Namun, atas desakan paman dan kedua orangtua yang merasa bahwa dengan menikahi Marni, Edi berpeluang mengubah masa depannya, akhirnya setuju dengan perjodohan itu. Paling tidak, dengan menikahi Marni, Edi bisa meninggalkan status penganggurannya. Soalnya, Marni sudah mempunyai usaha warungan. Belum lagi, Marni sudah mempunyai rumah sendiri. Rumahnya juga bertingkat, serta kendaraan roda dua dan roda empat. Kondisi itulah yang membuat Edi tidak lagi berpikir panjang untuk menerima Marni yang berstatus janda sebagai istrinya.
Singkat cerita, mereka menikah dan melangsungkan pernikahan secara meriah. Rona kebahagiaan juga tampak di wajah Marni yang sudah mendapatkan pengganti almarhum suami yang lebih baik. Edi sampai saat ini saja, meskipun sudah mendapat keturunan dari pernikahannya dengan Marni masih terlihat fresh, wajahnya juga lumayan ganteng, tubuhnya juga kekar, dan tinggi badan juga ideal. Mendekati sempurnalah. Lain dengan sosok Marni. Kulitnya hitam, wajahnya juga biasa saja, hanya sikap Marni mendekati istri idaman. Marni pandai memanjakan suami, mengurus anak, sampai melayani suami di atas ranjang. “Awalnya sih malu. Soalnya, kalau jalan bareng, banyak yang menganggap kita itu seperti ibu sama anak. Tapi, lama-lama terbiasa tuh,” kilahnya.

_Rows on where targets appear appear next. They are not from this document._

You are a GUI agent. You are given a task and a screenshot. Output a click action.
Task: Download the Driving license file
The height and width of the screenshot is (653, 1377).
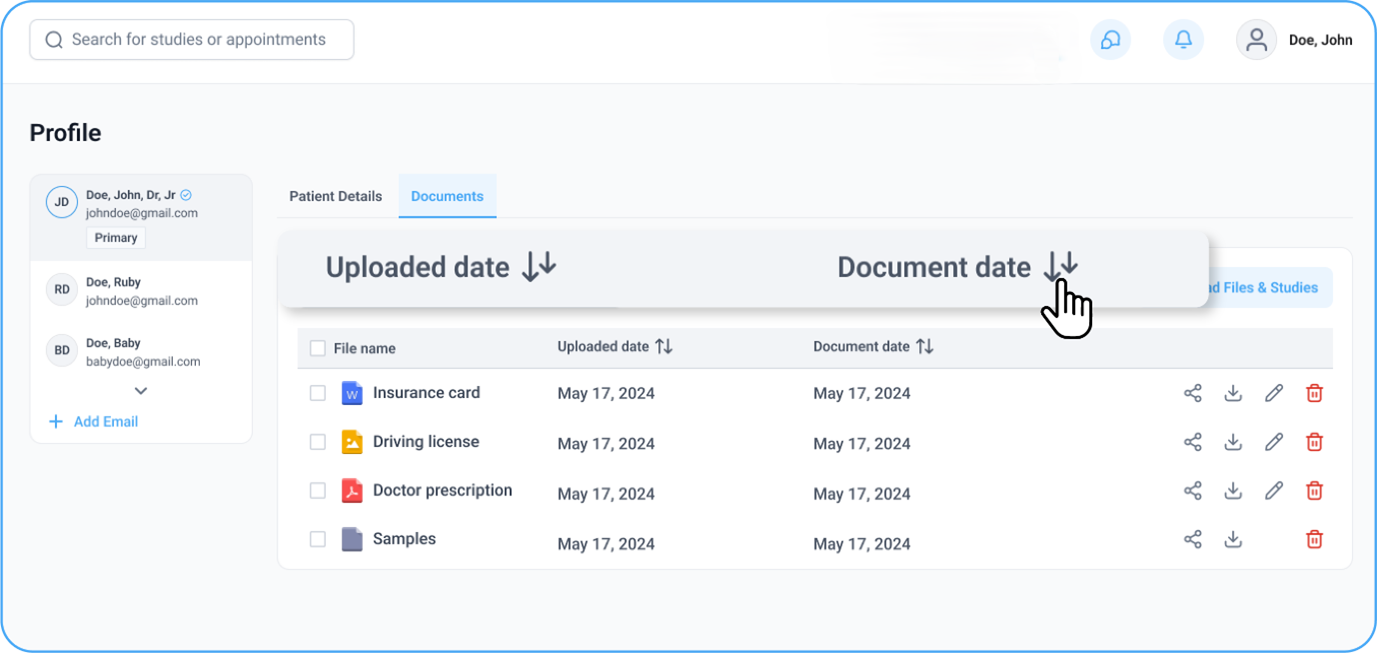1233,442

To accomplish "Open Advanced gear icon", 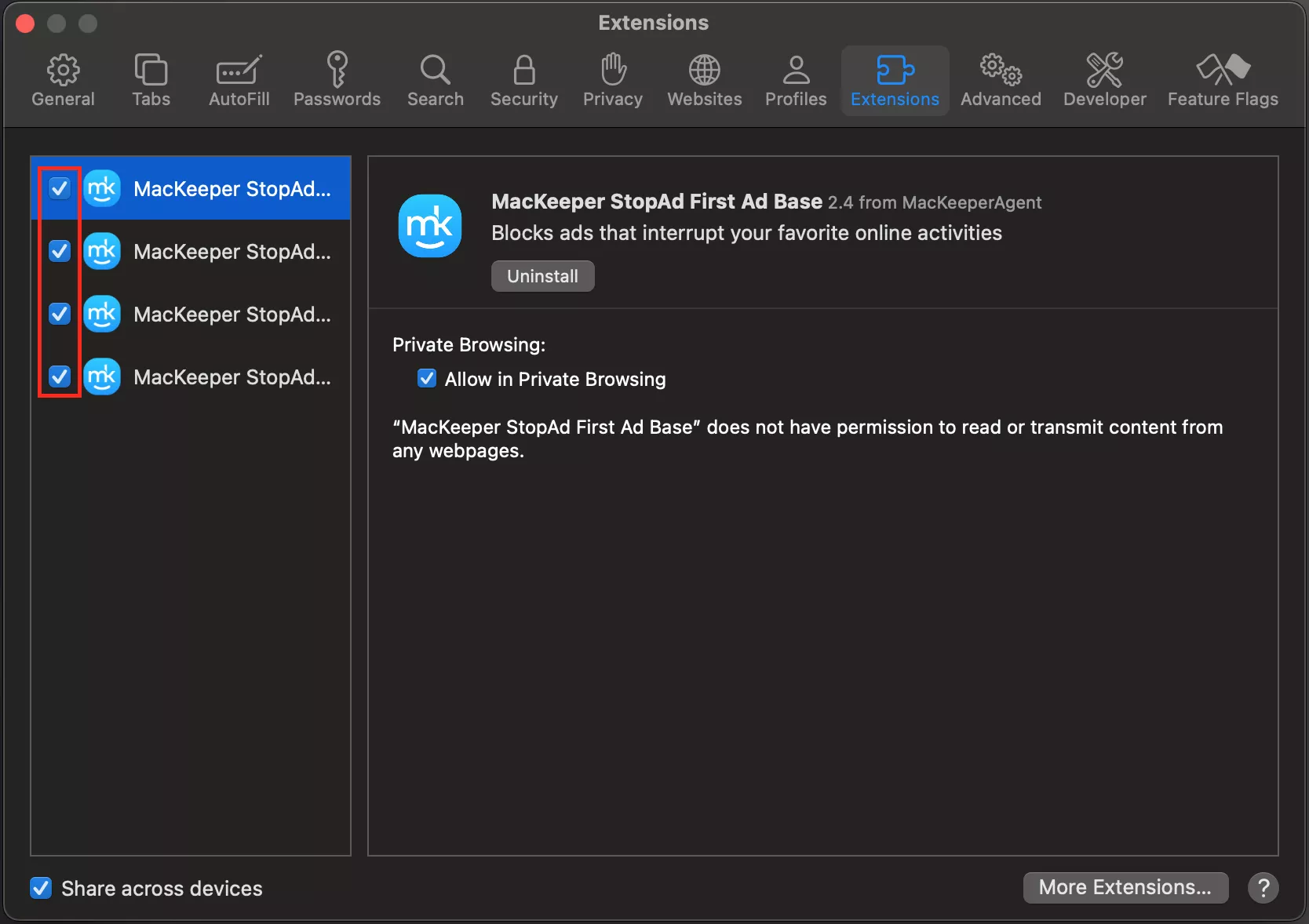I will tap(1000, 79).
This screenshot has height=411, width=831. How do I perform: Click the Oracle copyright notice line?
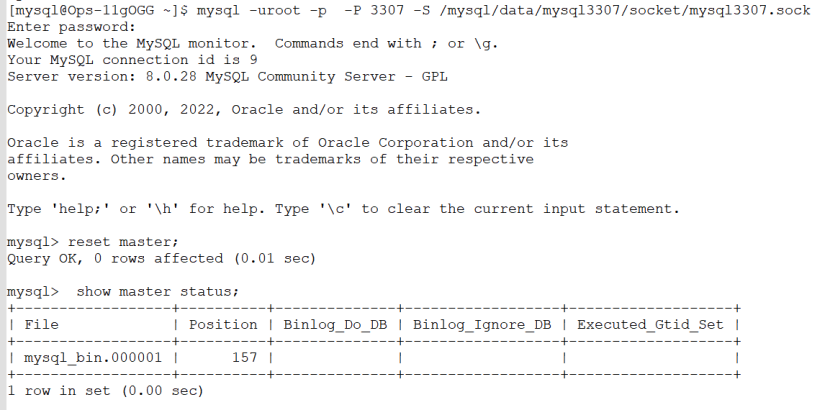(244, 110)
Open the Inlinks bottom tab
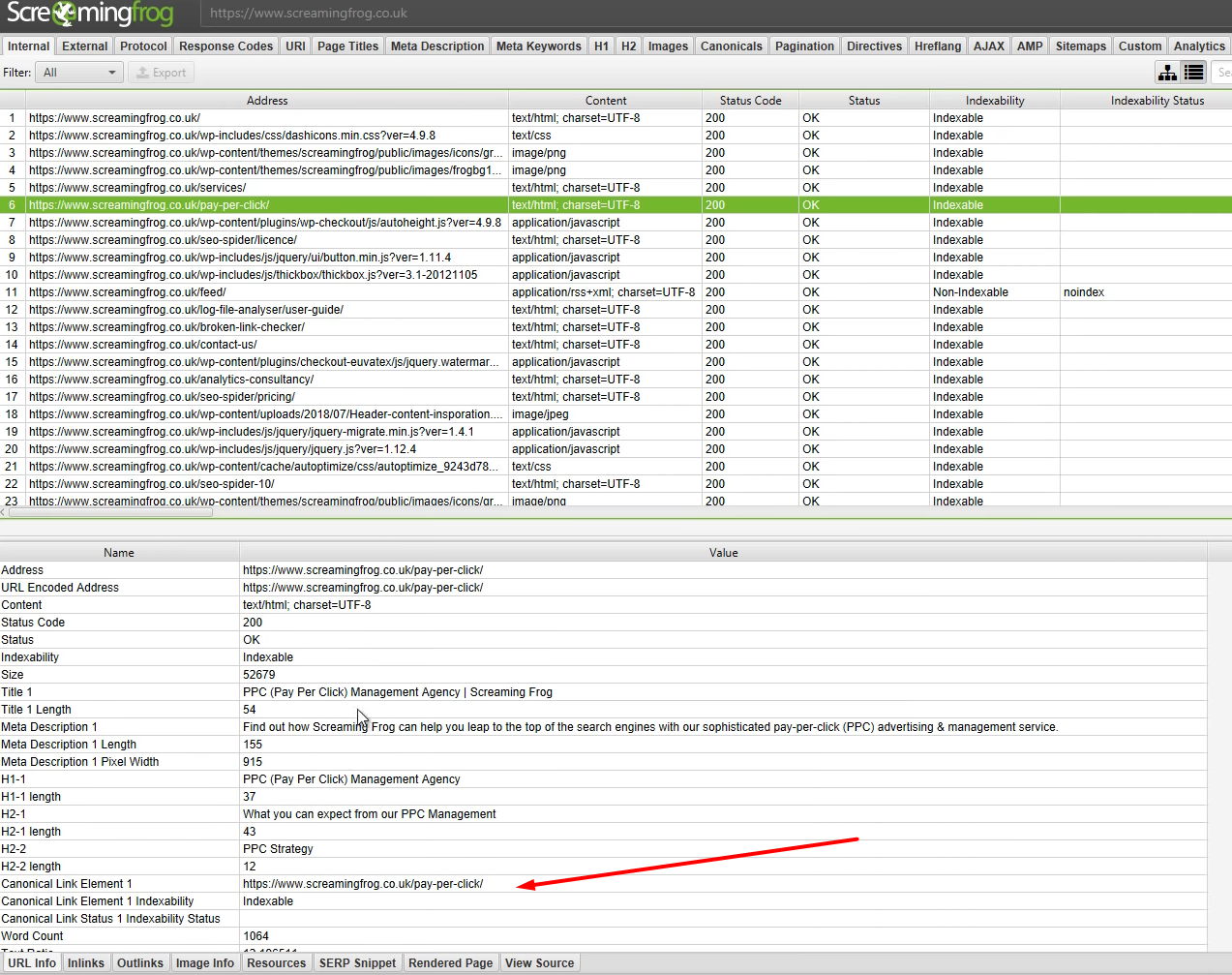 click(85, 963)
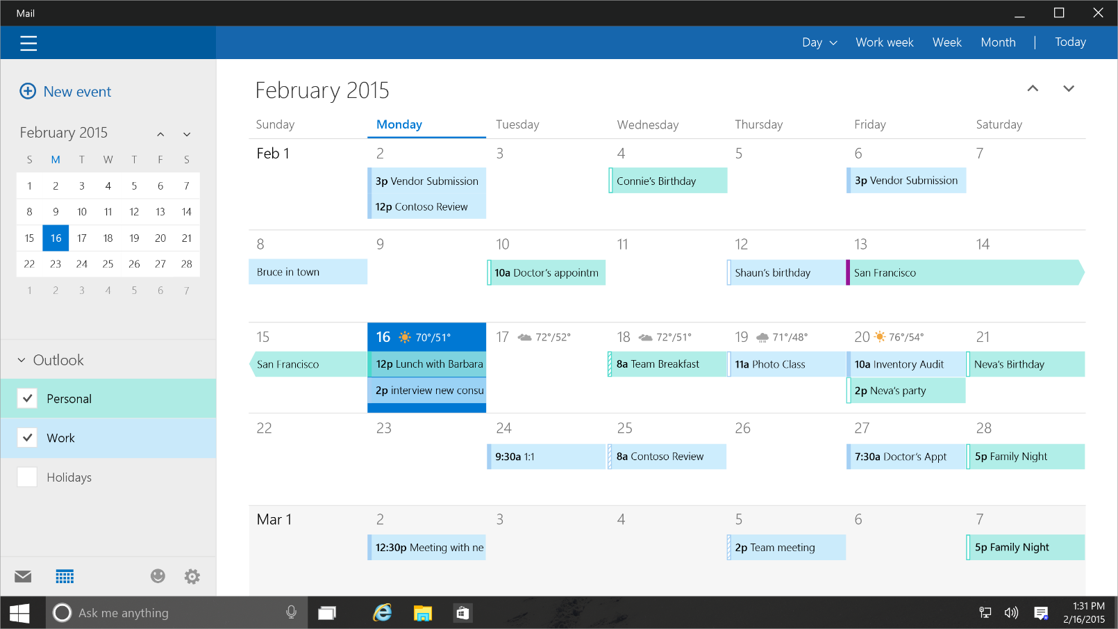Select the Work week view option

coord(884,42)
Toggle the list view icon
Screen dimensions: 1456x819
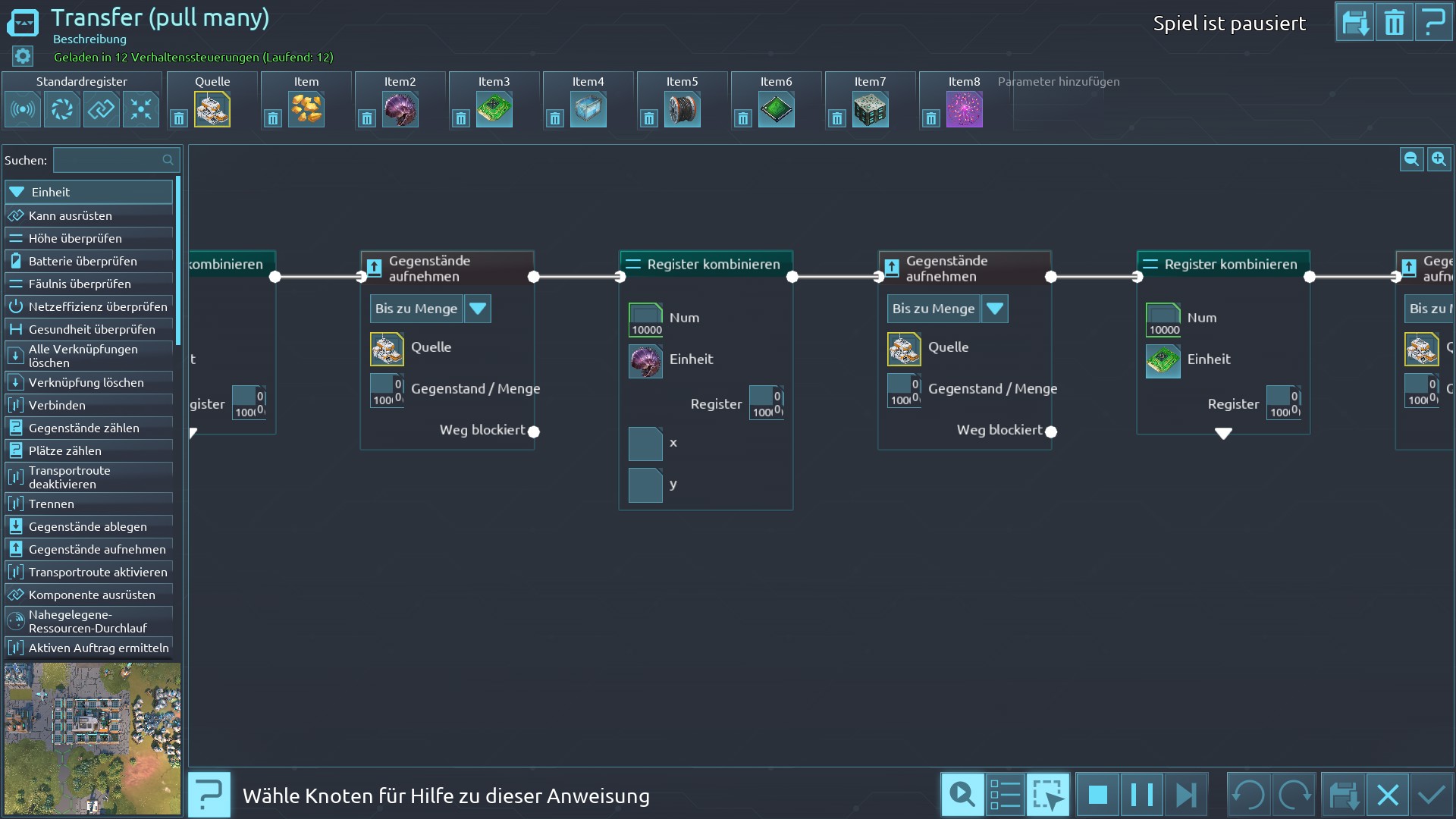pyautogui.click(x=1006, y=795)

Justru, kata Edi, semenjak menikah dengan Marni, hidupnya banyak berubah. Penampilan Edi sudah tidak lusuh lagi karena apa yang dia mau tinggal dibeli. Usaha warungannya terus mengalami kemajuan. Bahkan, sekarang sudah menjadi toko serba-ada. Berdasarkan primbon sih, kata Edi, perjodohan Edi dengan Marni terbilang ideal. Dalam hitung-hitungan sesepuh zaman dulu itu, wadal Edi dengan Marni cocok.
Istilah Sunda-nya ‘ninggang ka sugih‘. Artinya, rumah tangga Edi dan Marni akan terus mendapatkan keberkahan dan kebahagiaan sepanjang masa. “Alhamdulillah, sekarang sudah enggak canggung dan malu lagi jalan sama Marni. Justru makin sayang. Anak-anaknya juga sudah saya anggap anak sendiri, enggak dibeda-bedain sama anak dari darah daging sendiri,” jelas bangga. Syukur deh. “Zaman sekarang itu, daripada dapat istri cantik tapi bikin hidup susah, mending dapat janda tua, tapi bawa berkah,” akunya. Cocok, setuju tuh. Semoga langgeng saja deh. Amin. (Nizar S/Radar Banten)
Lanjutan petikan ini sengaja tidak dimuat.